Ollama

Ollama: Cloud Models Get Smarter & Build Performance Boost

Today we're diving into a busy day with 6 merged PRs and 7 commits that brought some major improvements to Ollama! The team tackled cloud model handling, fixed XML parsing issues with GLM models, and made Docker builds way more efficient. Special shoutouts to the collaborative effort on cloud model stubs and Bruce MacDonald's clever fix for GLM tool call parsing.

Duration: PT3M51S

https://podlog.io/listen/ollama-3aed006f/episode/ollama-cloud-models-get-smarter-build-performance-boost-ec65b197

Transcript

Hey there, amazing developers! Welcome back to another episode of the Ollama podcast. I'm your host, and wow, do we have a packed show for you today! Grab your favorite beverage because we're diving into some really exciting changes that dropped on March 6th and 7th.

So picture this: you're working with cloud models, and you're tired of having to pull stub files every single time. Well, the team heard you loud and clear! Jeffrey Morgan landed a pretty significant change that eliminates the need to pull stubs for cloud models. Now, I know what you're thinking - "didn't we hear about this before?" And you're absolutely right! This is actually a "reapply" of a previous change, which tells us the team really believes in this improvement. Sometimes the best features need a couple of attempts to get just right, and that's totally normal in software development.

But here's where it gets really interesting - Bruce MacDonald tackled one of those wonderfully specific real-world problems that make you go "oh, that's so clever!" The GLM models were being a bit... let's say quirky... with their XML formatting. They were leaving closing tags unclosed in tool calls, which was causing the XML parser to throw a fit. Bruce wrote a sanitizer that fixes these malformed closing tags before they hit the parser. It's like having a really good editor who fixes typos before the publisher sees them!

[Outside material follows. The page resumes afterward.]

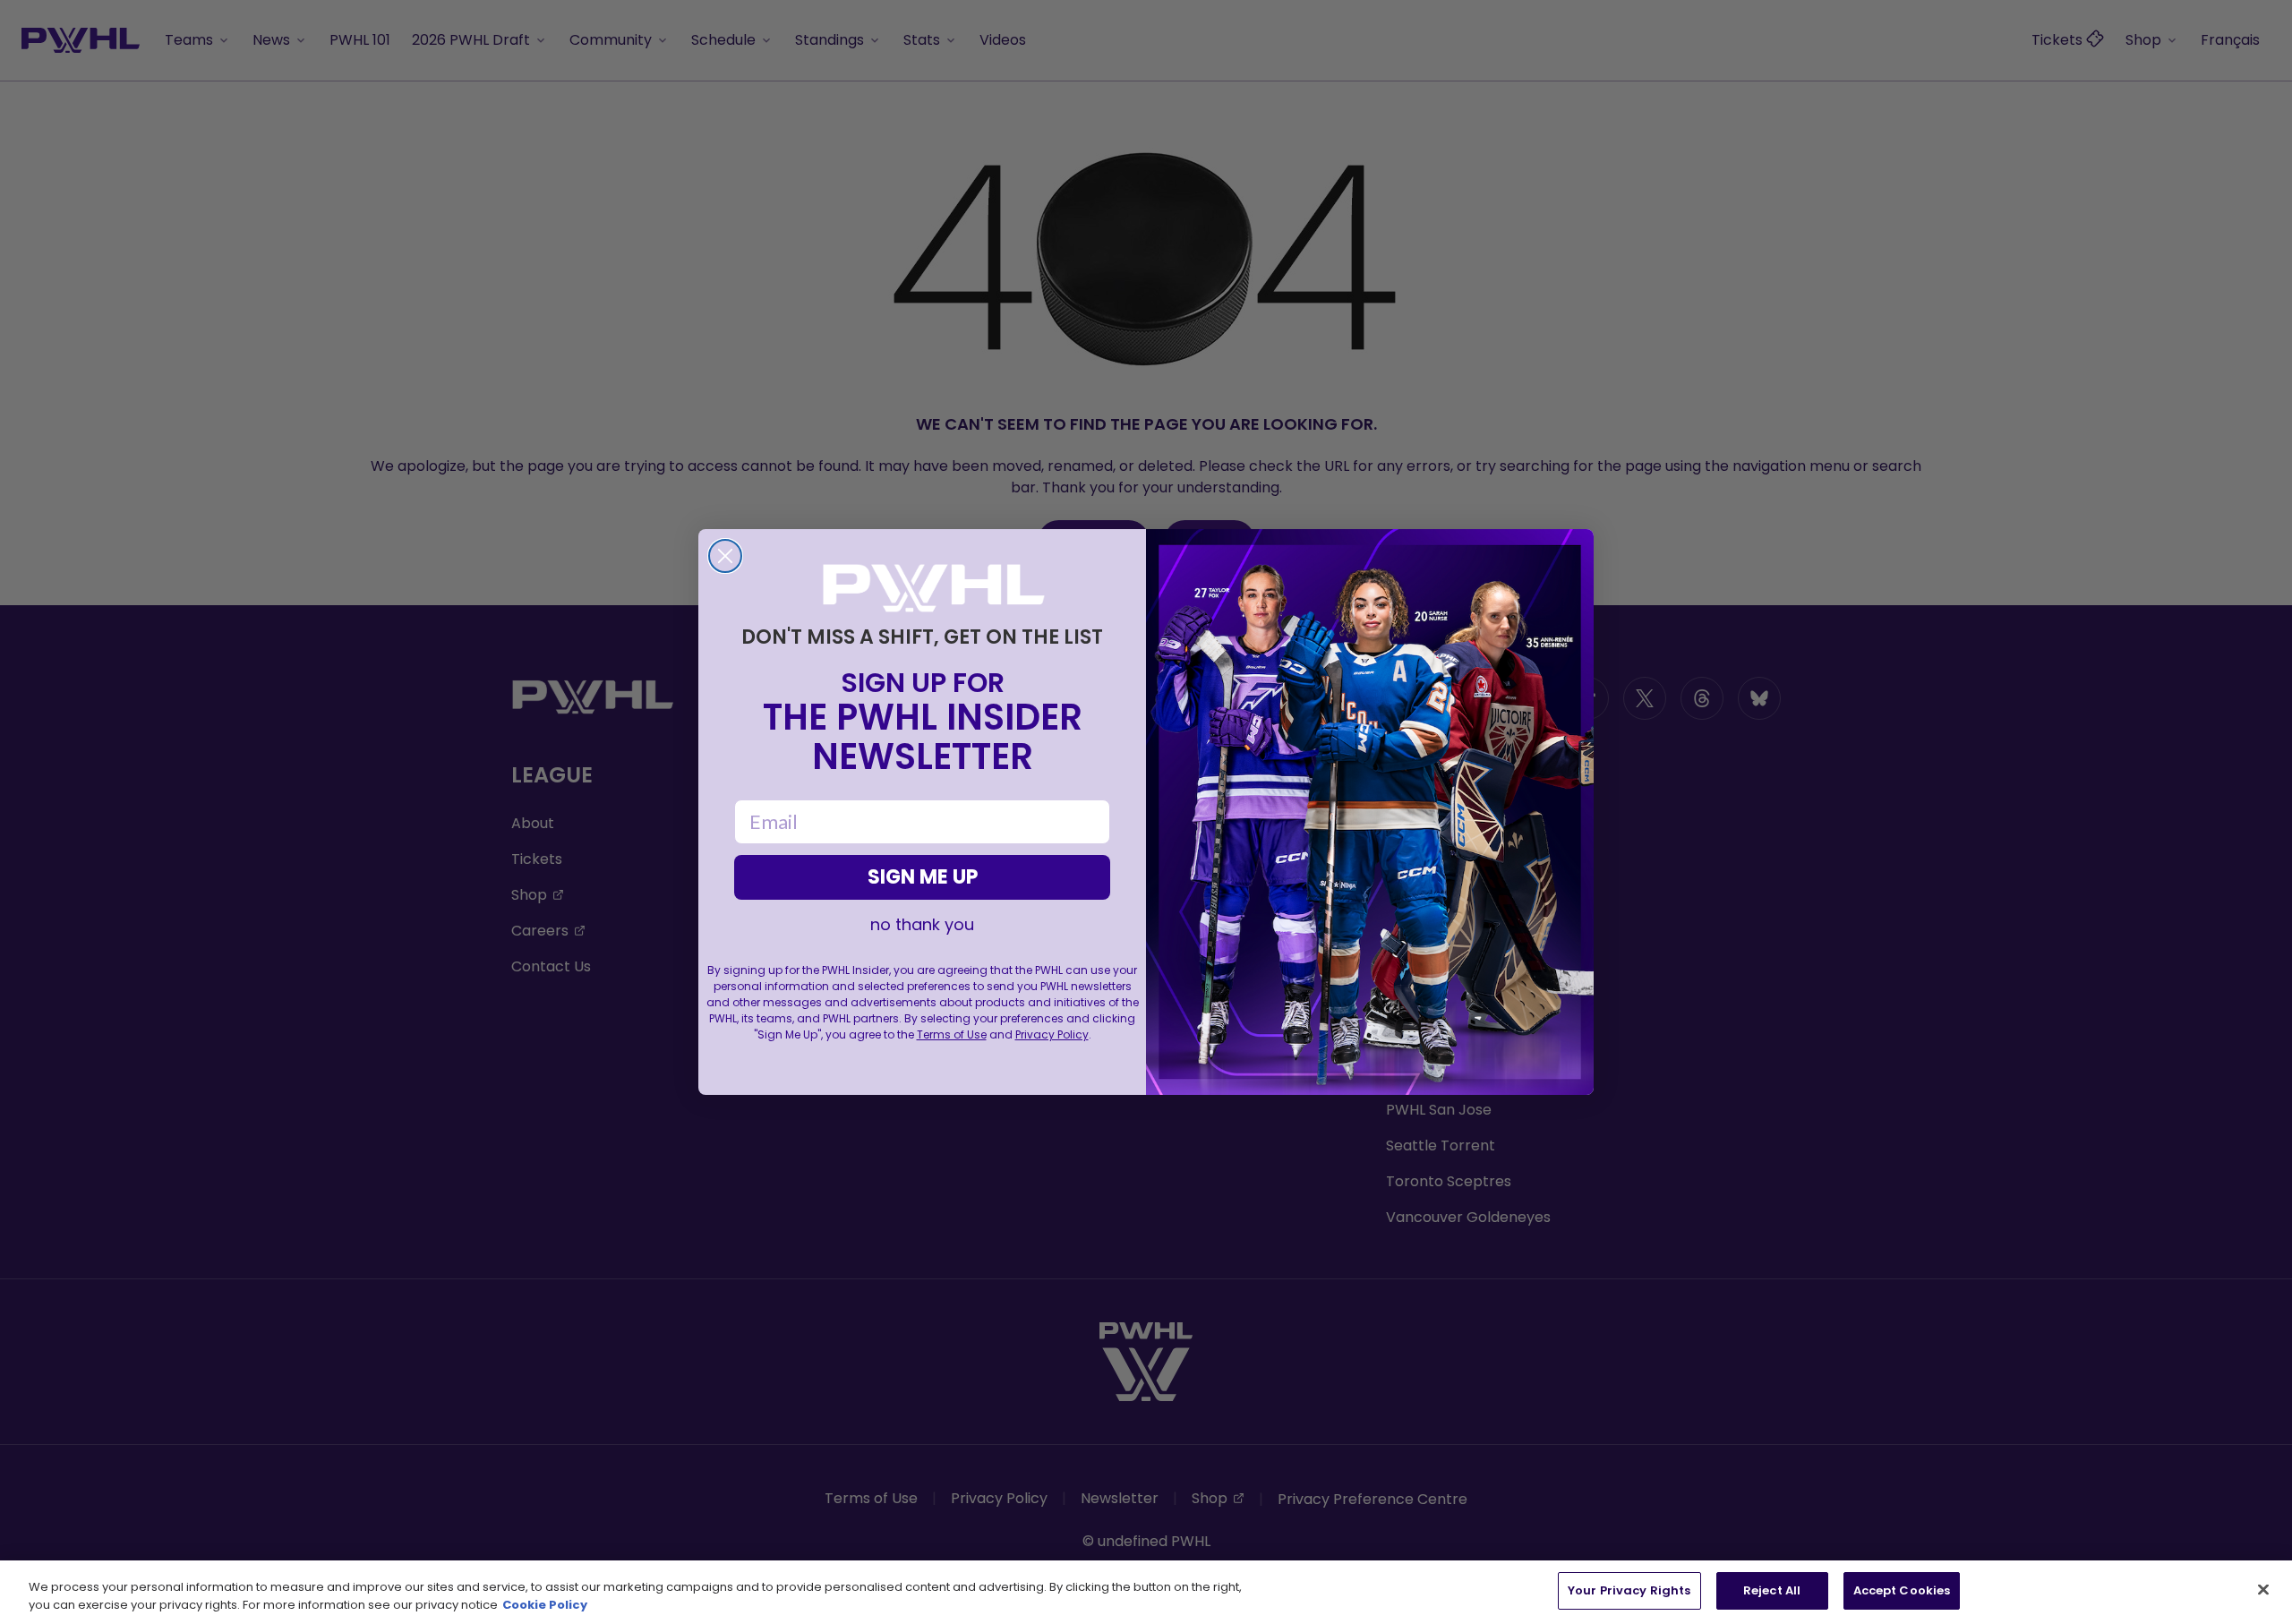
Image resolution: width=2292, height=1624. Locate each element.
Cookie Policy (544, 1604)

Now, if you're running Ollama in Docker - and let's be honest, many of you are - Daniel Hiltgen just made your builds way smarter. The old parallel settings were, in his words, "naive," and I love that honesty! The new approach uses Ninja for all Docker cmake builds with much more intelligent load balancing. Instead of either overwhelming your system or leaving CPU cores sitting idle, it now aims for full utilization without oversaturation. It's like upgrading from a sledgehammer approach to surgical precision.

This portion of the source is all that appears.